We caution that the calculations are not intended as projections or recreations of historical grounding-line positions and upstream ice profiles; parametrizations of deformation and sliding are uncertain and full thermomechanical details are not included. Rather, our results are a quantitative demonstration of the physical principles embodied in Eqns (1), (2), (A1) and (A2).

First, we consider forcings that would cause the grounding line of the FIS to retreat. An unrealistically large sea-level increase of 100 m requires grounding-line retreat of only 5 km to restore balance (Fig. 2, dashed red line). The steep basal topography inland of the grounding line can accommodate this change over relatively short horizontal scales, and is accompanied by very little change in ice thickness.

Halving the upstream accumulation rate is balanced by a grounding-line retreat of only ~18 km (Fig. 2, yellow line). In contrast to sea-level rise, the reduced accumulation causes interior thinning that averages 180 m over the domain of the grounded ice.

Complete removal of buttressing (setting θ = 1 in Eqn (1)) causes the largest change. The grounding line retreats ~300 km before re-stabilizing near the edge of the trench, and the interior thins, reducing the volume of ice by 28% (Fig. 2, dark gray line). Smaller changes in buttressing have less effect – setting θ = 0.5 causes the grounding line to retreat by only 75 km, with an ice-volume loss of ~5% (Fig. 2, dashed black line).

We now turn to the factors that might cause an advance of FIS. Because the FIS's grounding line presently lies in the deepest part of its domain, an increase in the flux cannot be accommodated by an advance in the grounding line due to the shallowing topography (Eqn (1)). Lowering the sea level by only 23 m (well above the Last Glacial Maximum (LGM) sea level) or increasing the accumulation uniformly by 6% results in a grounding line advance to the edge of the continental shelf. Although model uncertainties are high, this highlights how complex grounding-line dynamics might produce counter-intuitive consequences to environmental change. They serve as a quantitative demonstration of the physical principle embodied in Eqn (1): that a large forcing is necessary to induce retreat from the trench in which the present-day grounding line resides, but a relatively small forcing is sufficient to advance the grounding line on a long, reverse-slope bed.

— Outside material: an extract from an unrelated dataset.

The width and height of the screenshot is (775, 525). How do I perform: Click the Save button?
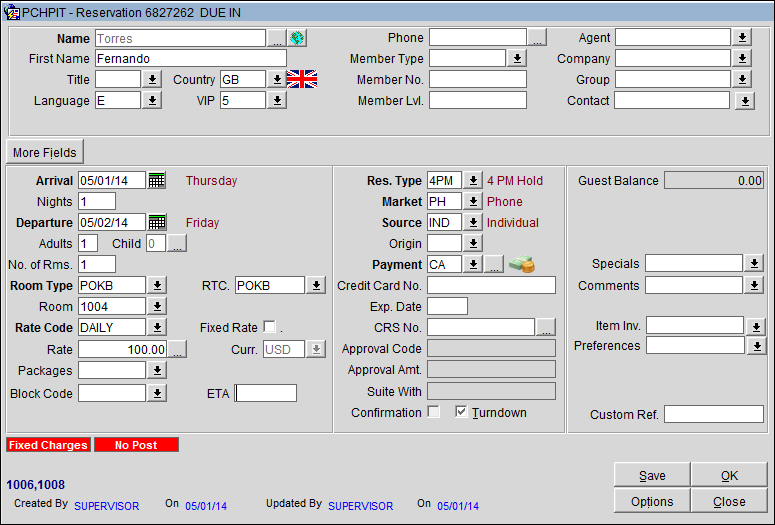(x=651, y=475)
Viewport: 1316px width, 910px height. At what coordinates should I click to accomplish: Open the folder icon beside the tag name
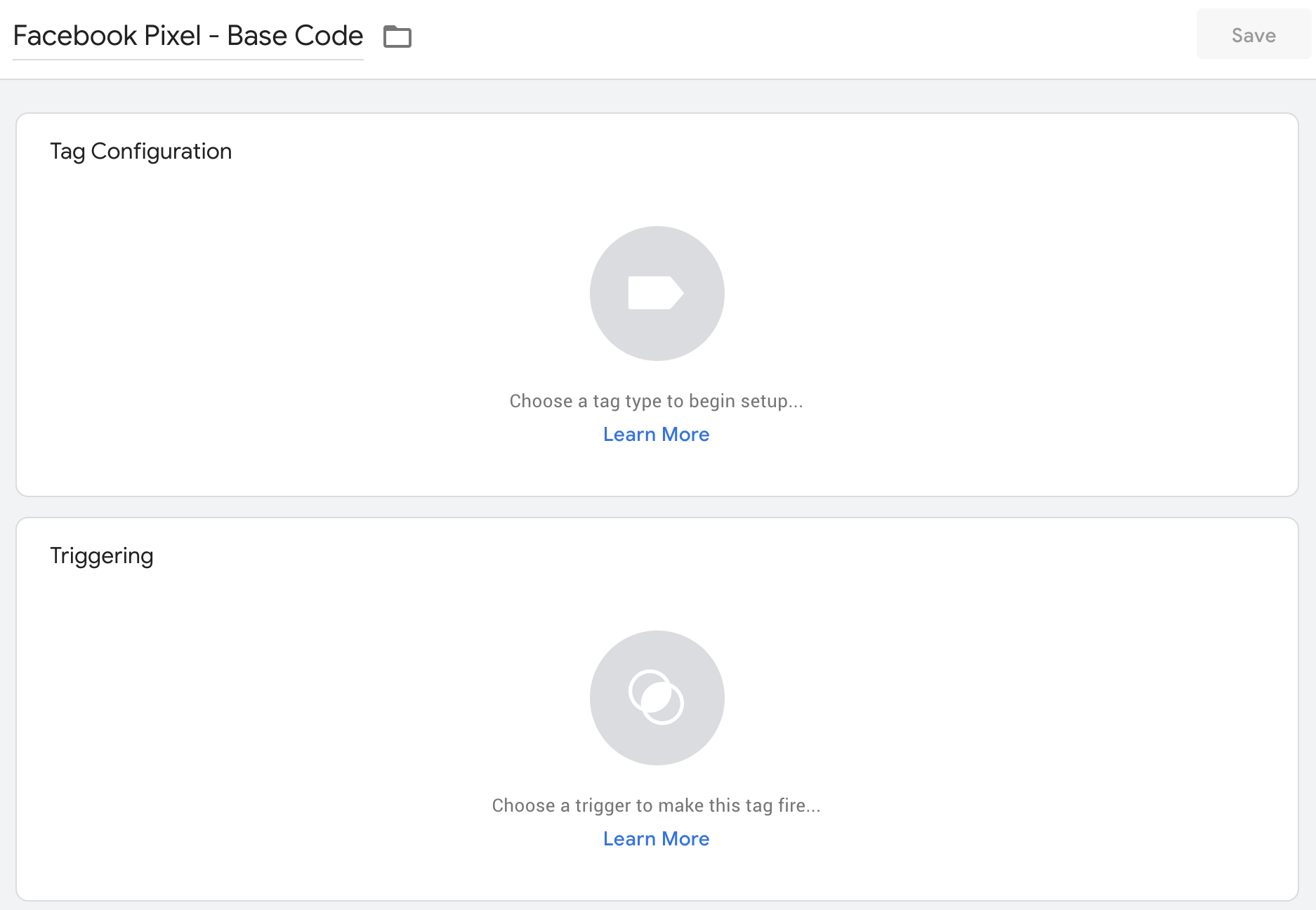397,36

The location of the FIS grounding line is key to its current stability with respect to retreat. Because the upstream gradient of the bed is so steep, relatively small changes in the grounding-line position can accommodate large changes in ice flux. While the modern FIS geometry suggests it is stable to retreat, we note that the long reverse-slope seaward of the present-day grounding line cannot sustain a stable grounding-line position, implying that the FIS is relatively unstable to advances, and that during glacial periods the grounding line could readily push well beyond its present location, advancing to the edge of the continental shelf. This theoretical argument for a significant advancement during the last glacial period is corroborated by marine-geological evidence (Hillenbrand and others, Reference Hillenbrand, Melles, Kuhn and Larter2012), and other modeling efforts (Stolldorf and others, Reference Stolldorf, Schenke and Anderson2012; Whitehouse and others, Reference Whitehouse, Bentley and Le Brocq2012) and by glacial geological data from the Williams Hills 50 km upstream from the grounding line that show the ice stream there was 500 m thicker during the LGM (Balco and others, Reference Balco2016). However, our model cannot establish for how long such an advance would be stable; for instance, the added ice volume would further depress the bed, raising relative sea level higher and mitigating runaway advance. Moreover, the redistribution of ice shelves would impact buttressing, an effect that is also omitted here.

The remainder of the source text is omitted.